Copy exactly the lines of the records below, and only those lines, beginning with the line that contains "Surgical，哪只医疗器械股更有投资价值？ (171, 1767)" and ending with the line that contains "Uncategorized (2285, 1207)".

> **INPUT DATA**
────────────────────

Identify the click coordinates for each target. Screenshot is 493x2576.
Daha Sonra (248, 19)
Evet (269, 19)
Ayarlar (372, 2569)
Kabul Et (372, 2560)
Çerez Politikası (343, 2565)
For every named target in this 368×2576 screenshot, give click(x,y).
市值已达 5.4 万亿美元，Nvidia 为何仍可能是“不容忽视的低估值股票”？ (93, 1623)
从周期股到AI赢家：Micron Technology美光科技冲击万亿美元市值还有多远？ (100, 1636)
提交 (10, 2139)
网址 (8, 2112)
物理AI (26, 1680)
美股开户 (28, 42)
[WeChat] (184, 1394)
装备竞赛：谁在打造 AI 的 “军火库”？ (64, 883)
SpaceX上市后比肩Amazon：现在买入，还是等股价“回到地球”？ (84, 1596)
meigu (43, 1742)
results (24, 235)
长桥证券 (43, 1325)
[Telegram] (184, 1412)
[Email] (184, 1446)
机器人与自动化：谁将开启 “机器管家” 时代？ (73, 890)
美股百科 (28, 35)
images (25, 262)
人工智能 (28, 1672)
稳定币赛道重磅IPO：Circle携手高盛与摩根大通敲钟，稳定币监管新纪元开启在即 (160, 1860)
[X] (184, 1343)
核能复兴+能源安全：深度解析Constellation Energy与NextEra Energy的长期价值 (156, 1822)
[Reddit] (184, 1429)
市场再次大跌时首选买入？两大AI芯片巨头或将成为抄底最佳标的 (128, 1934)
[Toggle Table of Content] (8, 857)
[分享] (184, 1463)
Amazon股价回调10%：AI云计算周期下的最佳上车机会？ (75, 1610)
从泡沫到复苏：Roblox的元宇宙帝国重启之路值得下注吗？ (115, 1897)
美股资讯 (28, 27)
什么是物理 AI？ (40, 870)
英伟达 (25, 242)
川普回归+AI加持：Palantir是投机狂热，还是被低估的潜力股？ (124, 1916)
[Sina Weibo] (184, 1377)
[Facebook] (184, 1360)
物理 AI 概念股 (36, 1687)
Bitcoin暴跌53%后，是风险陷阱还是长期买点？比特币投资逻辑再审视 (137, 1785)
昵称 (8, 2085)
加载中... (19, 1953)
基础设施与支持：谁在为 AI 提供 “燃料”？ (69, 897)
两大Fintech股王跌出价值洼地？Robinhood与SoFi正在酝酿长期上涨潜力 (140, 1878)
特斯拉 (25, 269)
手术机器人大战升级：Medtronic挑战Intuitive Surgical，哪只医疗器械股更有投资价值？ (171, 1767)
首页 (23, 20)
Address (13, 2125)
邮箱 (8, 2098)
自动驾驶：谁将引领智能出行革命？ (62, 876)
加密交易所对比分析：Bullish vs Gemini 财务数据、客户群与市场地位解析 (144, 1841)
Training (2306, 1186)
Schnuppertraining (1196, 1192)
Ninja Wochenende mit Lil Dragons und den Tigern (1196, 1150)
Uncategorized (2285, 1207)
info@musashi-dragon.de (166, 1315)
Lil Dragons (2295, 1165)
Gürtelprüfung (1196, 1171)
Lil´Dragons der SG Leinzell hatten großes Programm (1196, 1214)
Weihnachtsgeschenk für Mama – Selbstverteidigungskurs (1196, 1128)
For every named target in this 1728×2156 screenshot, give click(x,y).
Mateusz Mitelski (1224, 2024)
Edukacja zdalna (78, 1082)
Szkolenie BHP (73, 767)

────────────────────

> **OUTPUT OF THE TASK**
手术机器人大战升级：Medtronic挑战Intuitive Surgical，哪只医疗器械股更有投资价值？ (171, 1767)
首页 (23, 20)
Address (13, 2125)
邮箱 (8, 2098)
自动驾驶：谁将引领智能出行革命？ (62, 876)
加密交易所对比分析：Bullish vs Gemini 财务数据、客户群与市场地位解析 (144, 1841)
Training (2306, 1186)
Schnuppertraining (1196, 1192)
Ninja Wochenende mit Lil Dragons und den Tigern (1196, 1150)
Uncategorized (2285, 1207)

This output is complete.